Birds, insects, and other wildlife
- Before or after your cave tour, look or listen to some of the many birds or insects on the grounds.
- Talk about what you saw or heard. What kind of space housed small birds? Large birds? Did they have the same body or wing shapes? Why might birds be so different from each other?
- What about insects, did you notice insects and birds in the same spaces, or different spaces? Did you see them together in one place? Why might that be?
- Bring home a bird or insect book to help identify birds and insects in your neighborhood. Do you think you will find the same or different creatures from those at Cave of the Mounds? Why? Record your predictions, and your actual observations.
- Choose a keepsake birdhouse to bring home and see who takes up residence.
- Start a field journal for birding experiences or insect hunting. Compare journals with friends or family members. Are you noticing the same things? Does location seem to impact what you see or hear or smell? What kinds of habitats are best for finding birds, insects, or other wildlife?
- Find a special necklace or earrings to share with a loved one, or for yourself. We have several birds, butterflies and sea creatures to choose from.
- Start a literature collection of outdoor skills to help you prepare for field experiences outside.
- Join local organizations that support birds and wildlife. Have your child help research organizations and decide together how you might become involved or make a donation.
- Visit and observe the same location throughout the year to witness changes in habitat, how does that impact the insects and animals you find?
Trees and plants
- Walk the trails after your cave tour.
- Put together a book collection on gardening, tree identification or the plants of Wisconsin.
- Find one of the beautiful leaf creations in our gift shop to take home to decorate your space.
- Choose a bird or insect book to bring home and explore the connection between plants and animals.
- Peruse the seed collections and native prairie plant kits, see what can help you start your own prairie or garden project.
- Support prairie restoration here at Cave of the Mounds buy purchasing seed or plants to take home.
- Record observations of the same location throughout the year.
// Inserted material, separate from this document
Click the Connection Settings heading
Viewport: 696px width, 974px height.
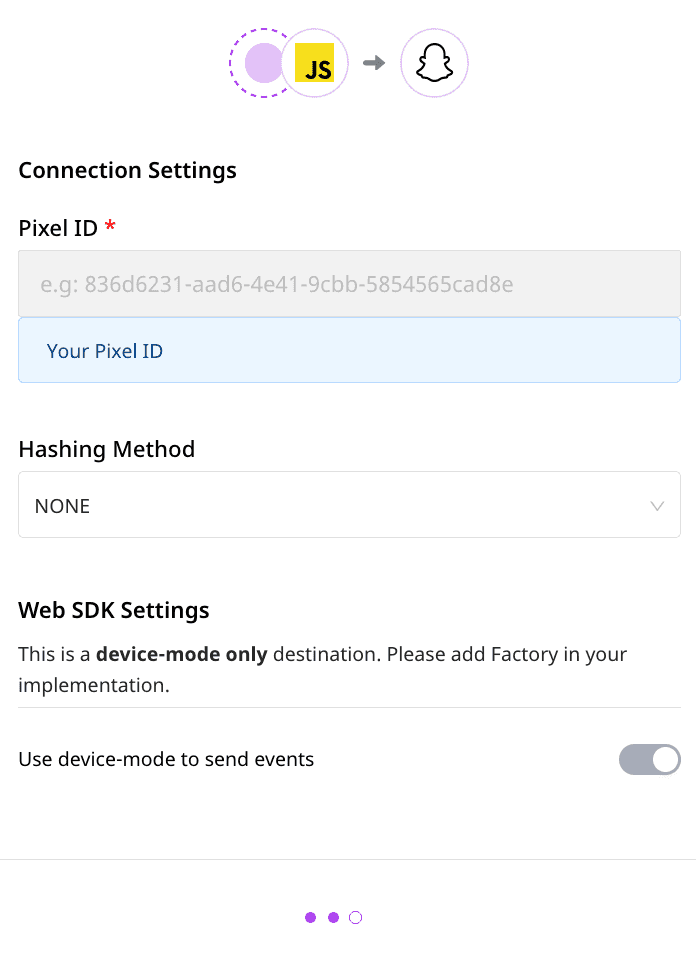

What patterns do you notice? What stays the same, what changes? What do you predict will happen next? Research to find out more about the observations you have made.
Most importantly, have fun! A curious view of the world sparks interest and leads to countless questions, observations, hypotheses, experiences, and memories for you and your children and grandchildren to share for years to come. An inspired child, or adult, goes on to make great discoveries.